Graisseux de tous poils, attachez vos ceintures, éteignez vos mégots. Nestor vous invite dans sa machine à remonter le temps. Si vous connaissez les barres chocolatées Raider, le Sinclair ZX 81 et le minitel (en gros si vous êtes vieux), il y a de fortes chances que le nom « Warning » fasse frissonner le peu de neurones que l’écoute prolongée d’Iron Maiden et de Dream Theater (il en faut) a laissé indemne. Nous sommes en 1981, sous l’ère Giscard D’Estaing, et un jeune groupe du nom de Warning frappe un grand coup avec un premier album qui démontre une maturité à laquelle on ne s’attendait pas d’une aussi jeune formation.

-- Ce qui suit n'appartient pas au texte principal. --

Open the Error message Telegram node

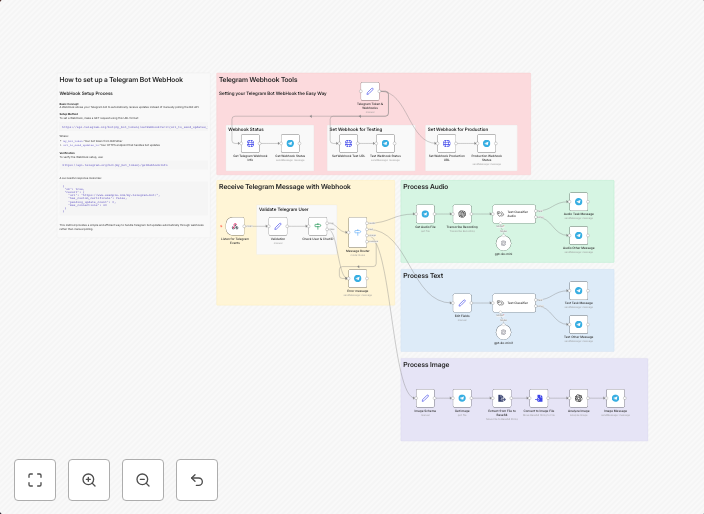pyautogui.click(x=357, y=277)
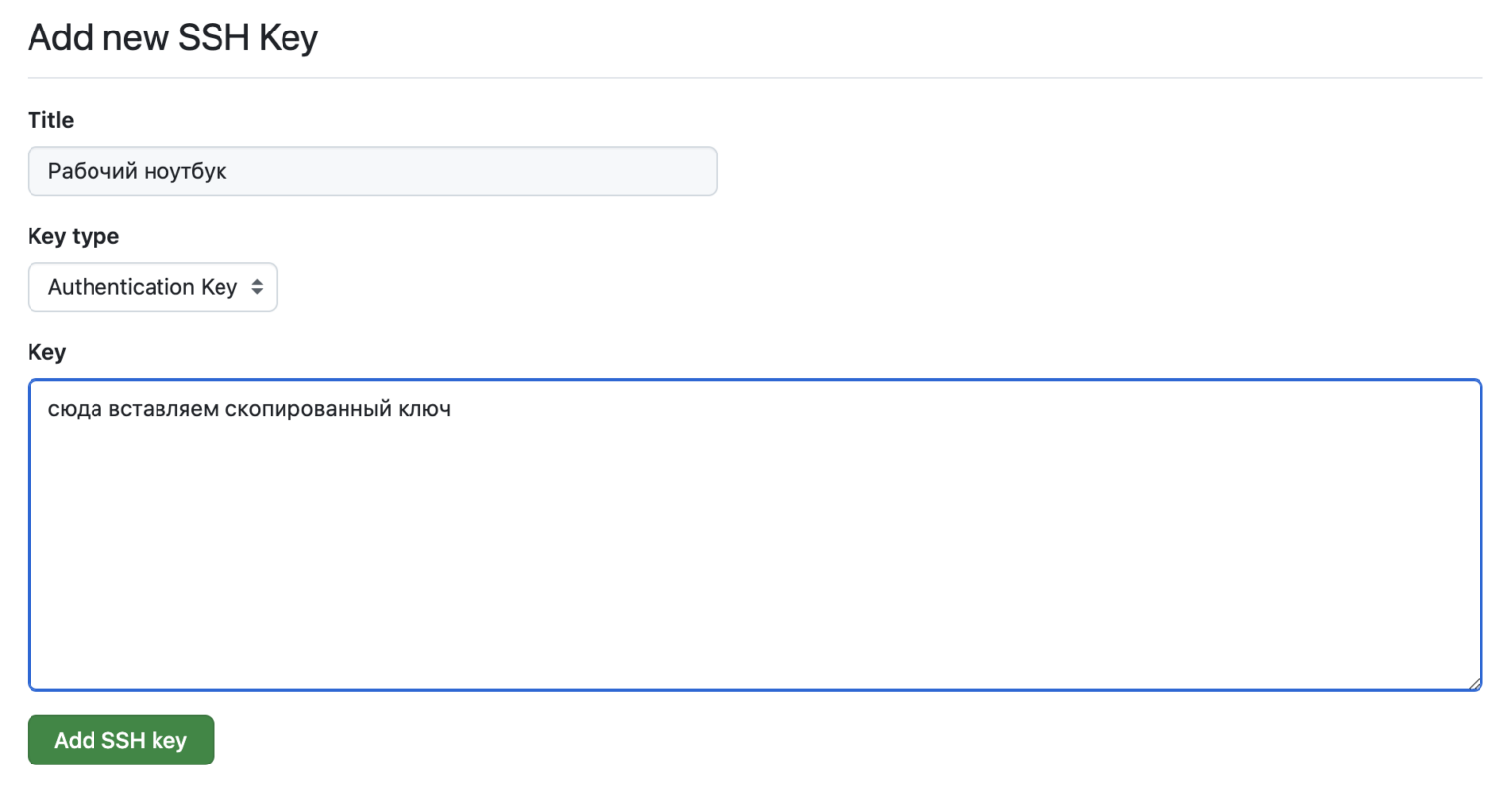Click the up-down arrows on Key type selector
Image resolution: width=1512 pixels, height=795 pixels.
coord(257,287)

Dès le premier morceau, « Going To USA », la messe est dite ; la voix haut-perchée et très bien modulée de Raphael Garrido, les guitares qui soutiennent à merveille la mélodie et la rythmique, des compositions aux sonorités originales qui oscillent avec bonheur entre Hard Rock et variété… Tout y est. Tout ? Enfin presque tout. Soyons honnête, le son est un peu à la ramasse et manque de puissance. Mais, cela est peu de chose au regard de la qualité du contenu de cet album.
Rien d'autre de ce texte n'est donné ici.